Abstract

Acute mastoiditis refers to suppurative infections of mastoid air cells. The mastoid is an air-filled cavity inside the temporal bone that is connected to the nasopharynx through the eustachian tube and is associated with mastoid water cells through the timpanic antrum (aditus ad antrum). Multislice Computed Tomography (MSCT) is currently the most accurate technique for studying the anatomy and pathology of temporal bones because it offers a very good picture of the ear. Windowing is the process by which the gray scale component of a CT image is manipulated through a CT number. The value of CT number is based on HU value of water which is 0, for bone has HU +1000 value up to +3000 HU, and air has HU -1000 value.This type of research is a qualitative study with an observational approach that aims to determine the MSCT Mastoid examination procedure with cases of mastoiditis in the Radiology Installation of RSUP dr. Kariadi Semarang. This paper was prepared with literature review, observation, unstructured interviews, and documentation in the field.The MSCT Mastoid examination procedure is done by scanning the head with the inner ear protocol. First the topogram is made first and then followed by scanning mastoid. In the case of mastoiditis, it does not require contrast media because the image that will be seen is the temporal bone, especially the mastoid.

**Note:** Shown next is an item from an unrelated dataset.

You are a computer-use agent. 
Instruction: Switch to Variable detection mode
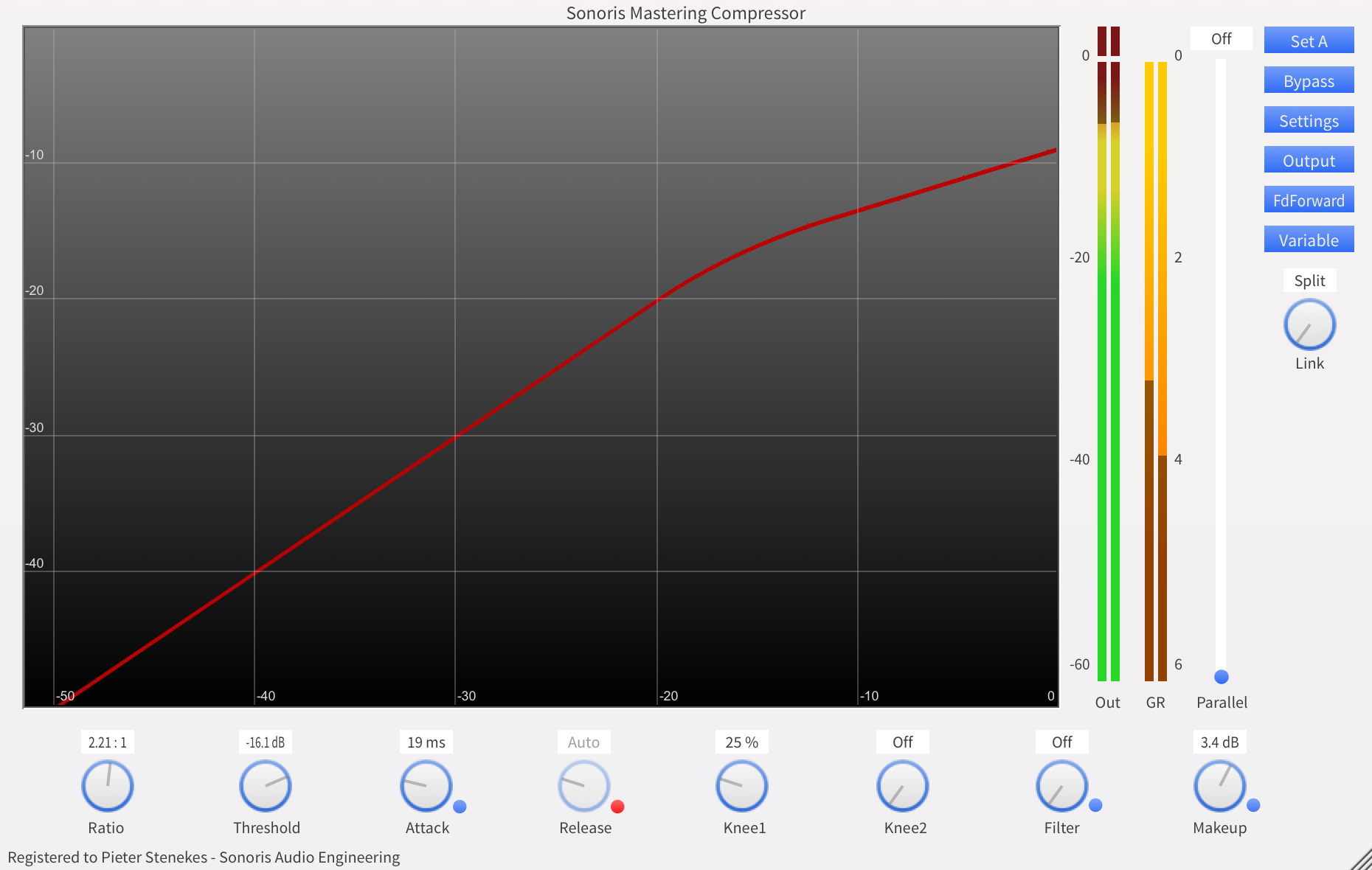[x=1309, y=239]
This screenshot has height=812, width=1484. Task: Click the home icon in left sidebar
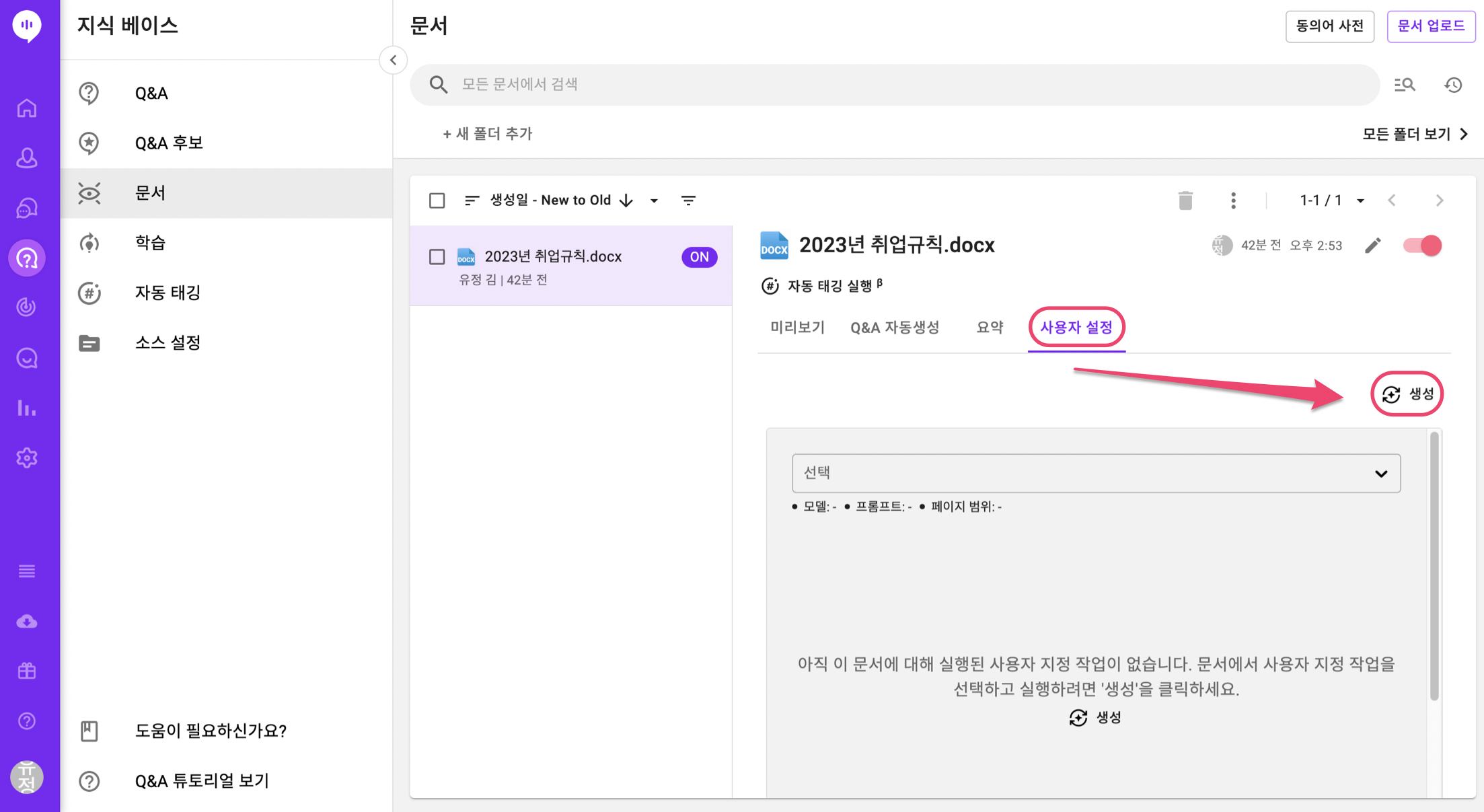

The image produced from the mastoiditis case shows that the left mastoid air cells are not visible. In this MSCT Mastoid examination windowing used is a bone window with window width 3000 and window level 500. Window width affects the contrast of the image, the higher the window width used, the image will look less contrast. While the window level will affect the level of brigtness (brightness) in the image. The higher the window level value used, the brighter the image.On the MSCT Mastoid examination, the purpose of using the window width 3000 and window level 500 is to see if the bone is forming the mastoid if there is an abnormality. It is expected that with the window width and window level ranges the pathology of mastoiditis can also be seen clearly, as in this case the mastoid air cells in the left area are not visible.